Task instructions> Among the entries, find the lines with the string "volume" and copy them.

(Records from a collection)
..............................
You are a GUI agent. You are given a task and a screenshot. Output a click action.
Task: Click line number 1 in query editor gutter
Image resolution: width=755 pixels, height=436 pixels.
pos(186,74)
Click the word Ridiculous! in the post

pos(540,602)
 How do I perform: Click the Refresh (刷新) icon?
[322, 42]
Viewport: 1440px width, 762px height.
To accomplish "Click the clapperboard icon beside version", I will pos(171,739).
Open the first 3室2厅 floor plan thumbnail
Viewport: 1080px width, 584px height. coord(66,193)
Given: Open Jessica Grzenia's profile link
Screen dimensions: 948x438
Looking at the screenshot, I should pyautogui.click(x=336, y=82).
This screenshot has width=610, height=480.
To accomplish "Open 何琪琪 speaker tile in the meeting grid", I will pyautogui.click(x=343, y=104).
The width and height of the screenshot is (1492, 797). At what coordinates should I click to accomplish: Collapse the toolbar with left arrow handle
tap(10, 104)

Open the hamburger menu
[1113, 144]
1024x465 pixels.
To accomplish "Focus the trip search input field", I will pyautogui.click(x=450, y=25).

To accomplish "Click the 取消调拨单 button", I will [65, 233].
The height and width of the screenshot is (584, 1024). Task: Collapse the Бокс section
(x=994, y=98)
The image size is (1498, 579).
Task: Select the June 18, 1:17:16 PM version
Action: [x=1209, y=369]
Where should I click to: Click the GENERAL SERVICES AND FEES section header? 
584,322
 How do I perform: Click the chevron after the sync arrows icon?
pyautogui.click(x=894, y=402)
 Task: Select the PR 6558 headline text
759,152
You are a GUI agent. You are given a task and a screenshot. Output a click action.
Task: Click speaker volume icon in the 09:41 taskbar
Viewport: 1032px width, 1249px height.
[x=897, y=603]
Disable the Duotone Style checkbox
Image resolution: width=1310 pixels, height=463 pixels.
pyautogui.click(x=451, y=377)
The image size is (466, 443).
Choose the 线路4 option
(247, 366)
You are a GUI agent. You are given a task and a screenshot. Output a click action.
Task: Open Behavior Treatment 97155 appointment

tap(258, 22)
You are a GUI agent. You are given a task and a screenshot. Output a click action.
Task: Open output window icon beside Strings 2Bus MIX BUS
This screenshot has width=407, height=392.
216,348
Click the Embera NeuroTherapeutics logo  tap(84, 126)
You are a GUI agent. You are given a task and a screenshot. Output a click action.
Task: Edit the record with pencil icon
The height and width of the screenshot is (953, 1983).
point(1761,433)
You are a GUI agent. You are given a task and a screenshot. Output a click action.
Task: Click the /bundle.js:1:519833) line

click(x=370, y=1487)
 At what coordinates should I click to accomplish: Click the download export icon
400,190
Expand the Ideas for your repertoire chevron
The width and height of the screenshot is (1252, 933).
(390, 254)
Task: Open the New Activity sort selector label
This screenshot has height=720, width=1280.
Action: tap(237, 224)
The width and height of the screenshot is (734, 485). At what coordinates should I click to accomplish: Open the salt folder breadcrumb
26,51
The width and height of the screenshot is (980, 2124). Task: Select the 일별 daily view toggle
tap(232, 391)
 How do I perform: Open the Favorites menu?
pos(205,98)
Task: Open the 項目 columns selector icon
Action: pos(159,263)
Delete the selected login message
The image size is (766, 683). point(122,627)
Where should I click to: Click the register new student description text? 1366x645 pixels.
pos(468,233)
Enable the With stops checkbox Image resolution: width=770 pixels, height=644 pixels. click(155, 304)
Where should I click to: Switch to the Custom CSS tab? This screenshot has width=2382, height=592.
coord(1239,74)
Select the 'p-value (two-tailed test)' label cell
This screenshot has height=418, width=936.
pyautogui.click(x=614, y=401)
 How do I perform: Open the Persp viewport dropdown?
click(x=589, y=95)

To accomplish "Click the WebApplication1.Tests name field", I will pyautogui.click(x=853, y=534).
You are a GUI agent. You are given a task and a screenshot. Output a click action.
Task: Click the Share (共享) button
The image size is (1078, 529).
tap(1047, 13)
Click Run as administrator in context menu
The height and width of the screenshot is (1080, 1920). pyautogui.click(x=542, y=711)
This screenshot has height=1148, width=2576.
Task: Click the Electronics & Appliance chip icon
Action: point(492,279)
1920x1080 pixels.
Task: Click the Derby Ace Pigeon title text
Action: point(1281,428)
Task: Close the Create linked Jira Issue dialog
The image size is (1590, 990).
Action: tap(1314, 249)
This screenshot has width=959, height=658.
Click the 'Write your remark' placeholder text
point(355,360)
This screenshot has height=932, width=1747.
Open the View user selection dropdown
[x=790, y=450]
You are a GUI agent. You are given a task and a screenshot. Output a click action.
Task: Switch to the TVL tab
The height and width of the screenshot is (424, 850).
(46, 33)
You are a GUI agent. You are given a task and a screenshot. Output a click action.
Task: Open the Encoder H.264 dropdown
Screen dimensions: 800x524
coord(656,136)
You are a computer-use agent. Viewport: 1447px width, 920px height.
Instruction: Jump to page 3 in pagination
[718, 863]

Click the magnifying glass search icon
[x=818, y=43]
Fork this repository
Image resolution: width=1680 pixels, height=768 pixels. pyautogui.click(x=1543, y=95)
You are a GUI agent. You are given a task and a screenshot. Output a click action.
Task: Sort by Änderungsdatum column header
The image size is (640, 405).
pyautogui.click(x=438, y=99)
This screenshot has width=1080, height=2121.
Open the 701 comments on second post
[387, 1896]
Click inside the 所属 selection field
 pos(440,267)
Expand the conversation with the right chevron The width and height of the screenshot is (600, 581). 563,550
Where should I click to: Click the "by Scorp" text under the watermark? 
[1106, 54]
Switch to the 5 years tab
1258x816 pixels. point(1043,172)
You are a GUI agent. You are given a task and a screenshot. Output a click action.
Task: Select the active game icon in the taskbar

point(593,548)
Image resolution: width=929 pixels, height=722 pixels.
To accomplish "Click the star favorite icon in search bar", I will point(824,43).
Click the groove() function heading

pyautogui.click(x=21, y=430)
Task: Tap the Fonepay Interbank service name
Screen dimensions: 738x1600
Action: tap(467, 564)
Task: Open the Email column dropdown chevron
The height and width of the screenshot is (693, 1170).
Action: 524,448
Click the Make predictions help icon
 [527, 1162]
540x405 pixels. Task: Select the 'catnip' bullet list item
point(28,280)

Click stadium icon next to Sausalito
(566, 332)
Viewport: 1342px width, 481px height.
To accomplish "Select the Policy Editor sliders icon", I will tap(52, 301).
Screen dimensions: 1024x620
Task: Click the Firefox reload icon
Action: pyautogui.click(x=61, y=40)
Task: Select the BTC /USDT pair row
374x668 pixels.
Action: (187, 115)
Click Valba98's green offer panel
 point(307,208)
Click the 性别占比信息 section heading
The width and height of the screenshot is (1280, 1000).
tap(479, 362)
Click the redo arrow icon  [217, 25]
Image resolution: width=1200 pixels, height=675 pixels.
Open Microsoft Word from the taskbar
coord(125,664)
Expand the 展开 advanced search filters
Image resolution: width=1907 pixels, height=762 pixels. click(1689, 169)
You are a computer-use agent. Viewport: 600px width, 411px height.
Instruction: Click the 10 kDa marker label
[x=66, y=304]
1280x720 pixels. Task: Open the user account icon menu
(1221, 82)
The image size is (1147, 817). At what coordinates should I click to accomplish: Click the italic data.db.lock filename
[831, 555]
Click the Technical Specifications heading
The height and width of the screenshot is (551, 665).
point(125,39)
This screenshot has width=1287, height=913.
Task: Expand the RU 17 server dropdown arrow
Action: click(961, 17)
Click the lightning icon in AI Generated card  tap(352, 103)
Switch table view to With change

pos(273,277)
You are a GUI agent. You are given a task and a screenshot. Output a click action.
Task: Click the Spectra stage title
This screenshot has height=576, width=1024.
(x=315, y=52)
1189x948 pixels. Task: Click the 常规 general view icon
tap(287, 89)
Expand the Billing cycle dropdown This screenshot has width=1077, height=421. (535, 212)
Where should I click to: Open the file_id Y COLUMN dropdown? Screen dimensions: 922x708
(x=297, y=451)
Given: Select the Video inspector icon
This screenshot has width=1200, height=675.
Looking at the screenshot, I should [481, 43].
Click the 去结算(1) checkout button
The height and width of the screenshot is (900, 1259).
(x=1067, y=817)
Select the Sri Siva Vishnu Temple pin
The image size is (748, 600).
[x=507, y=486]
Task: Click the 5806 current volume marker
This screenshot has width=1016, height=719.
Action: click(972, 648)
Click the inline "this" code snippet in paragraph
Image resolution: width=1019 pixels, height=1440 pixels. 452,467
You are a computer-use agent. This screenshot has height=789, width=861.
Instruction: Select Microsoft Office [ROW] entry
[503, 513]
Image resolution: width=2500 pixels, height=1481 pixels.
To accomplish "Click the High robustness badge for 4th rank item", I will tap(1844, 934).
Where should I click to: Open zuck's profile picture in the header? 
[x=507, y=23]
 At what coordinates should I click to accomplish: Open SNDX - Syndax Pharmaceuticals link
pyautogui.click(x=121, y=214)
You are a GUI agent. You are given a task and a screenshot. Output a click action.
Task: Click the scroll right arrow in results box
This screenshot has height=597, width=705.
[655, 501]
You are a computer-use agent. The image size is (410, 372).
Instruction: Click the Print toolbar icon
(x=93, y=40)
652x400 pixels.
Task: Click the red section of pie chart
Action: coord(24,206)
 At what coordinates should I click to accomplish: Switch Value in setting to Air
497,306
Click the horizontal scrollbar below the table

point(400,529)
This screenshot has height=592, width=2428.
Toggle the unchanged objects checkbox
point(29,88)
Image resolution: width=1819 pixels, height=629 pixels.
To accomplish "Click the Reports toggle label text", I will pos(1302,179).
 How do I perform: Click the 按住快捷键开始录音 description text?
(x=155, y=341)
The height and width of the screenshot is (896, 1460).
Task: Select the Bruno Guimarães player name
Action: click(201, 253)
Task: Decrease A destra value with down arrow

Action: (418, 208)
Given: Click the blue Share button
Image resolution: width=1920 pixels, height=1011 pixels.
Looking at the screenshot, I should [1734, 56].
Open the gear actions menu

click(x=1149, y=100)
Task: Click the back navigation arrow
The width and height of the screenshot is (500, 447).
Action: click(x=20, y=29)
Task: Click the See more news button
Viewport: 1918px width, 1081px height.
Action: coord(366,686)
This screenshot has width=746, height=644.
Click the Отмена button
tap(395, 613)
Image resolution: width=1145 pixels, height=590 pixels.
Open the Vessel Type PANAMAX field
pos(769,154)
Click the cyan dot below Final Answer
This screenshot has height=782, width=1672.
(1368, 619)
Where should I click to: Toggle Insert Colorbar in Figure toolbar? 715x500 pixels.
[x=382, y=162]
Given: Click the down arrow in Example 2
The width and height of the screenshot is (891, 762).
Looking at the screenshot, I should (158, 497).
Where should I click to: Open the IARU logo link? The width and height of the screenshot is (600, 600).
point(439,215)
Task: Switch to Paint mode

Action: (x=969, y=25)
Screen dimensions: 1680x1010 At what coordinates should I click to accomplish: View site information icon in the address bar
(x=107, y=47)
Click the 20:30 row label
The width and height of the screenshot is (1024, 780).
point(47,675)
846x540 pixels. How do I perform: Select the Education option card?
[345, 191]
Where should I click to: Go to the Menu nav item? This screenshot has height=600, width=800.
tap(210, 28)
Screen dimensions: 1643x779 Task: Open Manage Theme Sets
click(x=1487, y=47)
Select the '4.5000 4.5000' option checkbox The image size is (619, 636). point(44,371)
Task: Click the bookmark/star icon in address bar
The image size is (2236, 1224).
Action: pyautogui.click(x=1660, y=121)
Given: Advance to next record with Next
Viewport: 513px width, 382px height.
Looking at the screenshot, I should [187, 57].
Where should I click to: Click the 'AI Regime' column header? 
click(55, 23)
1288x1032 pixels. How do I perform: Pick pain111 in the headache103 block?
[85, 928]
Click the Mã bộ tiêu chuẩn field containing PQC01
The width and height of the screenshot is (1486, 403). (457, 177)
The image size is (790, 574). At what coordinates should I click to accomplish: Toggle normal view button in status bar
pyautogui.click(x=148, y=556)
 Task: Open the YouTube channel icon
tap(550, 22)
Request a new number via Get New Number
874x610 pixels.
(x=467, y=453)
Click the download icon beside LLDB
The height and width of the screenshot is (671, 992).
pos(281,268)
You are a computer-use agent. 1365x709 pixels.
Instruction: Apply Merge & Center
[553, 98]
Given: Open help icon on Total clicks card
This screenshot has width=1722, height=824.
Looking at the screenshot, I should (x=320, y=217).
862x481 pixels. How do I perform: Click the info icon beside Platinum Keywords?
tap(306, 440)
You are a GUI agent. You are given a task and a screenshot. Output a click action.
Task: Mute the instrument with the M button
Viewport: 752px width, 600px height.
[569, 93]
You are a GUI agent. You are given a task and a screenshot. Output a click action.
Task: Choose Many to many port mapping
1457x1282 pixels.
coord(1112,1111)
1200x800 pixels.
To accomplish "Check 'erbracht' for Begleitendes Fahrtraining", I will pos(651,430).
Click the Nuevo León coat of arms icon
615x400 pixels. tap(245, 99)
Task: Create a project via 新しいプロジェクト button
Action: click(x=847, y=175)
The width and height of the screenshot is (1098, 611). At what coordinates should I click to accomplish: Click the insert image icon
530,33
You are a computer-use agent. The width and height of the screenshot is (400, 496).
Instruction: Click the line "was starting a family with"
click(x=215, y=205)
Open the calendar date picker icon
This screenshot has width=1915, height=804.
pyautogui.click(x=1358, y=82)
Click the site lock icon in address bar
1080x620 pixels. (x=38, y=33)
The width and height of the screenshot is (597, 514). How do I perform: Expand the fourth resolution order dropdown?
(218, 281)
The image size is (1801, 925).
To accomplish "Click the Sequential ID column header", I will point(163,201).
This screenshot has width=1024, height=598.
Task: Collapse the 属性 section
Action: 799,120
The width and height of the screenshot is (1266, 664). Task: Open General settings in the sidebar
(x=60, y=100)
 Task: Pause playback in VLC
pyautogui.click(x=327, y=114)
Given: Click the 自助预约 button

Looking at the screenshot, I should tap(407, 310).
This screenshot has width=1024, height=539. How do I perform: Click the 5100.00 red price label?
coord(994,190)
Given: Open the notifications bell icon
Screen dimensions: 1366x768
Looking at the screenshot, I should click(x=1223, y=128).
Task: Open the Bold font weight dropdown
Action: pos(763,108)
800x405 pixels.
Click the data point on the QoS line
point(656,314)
..............................
Answer to this problem>
Task: Click speaker volume icon in the 09:41 taskbar
Task: Click the 5806 current volume marker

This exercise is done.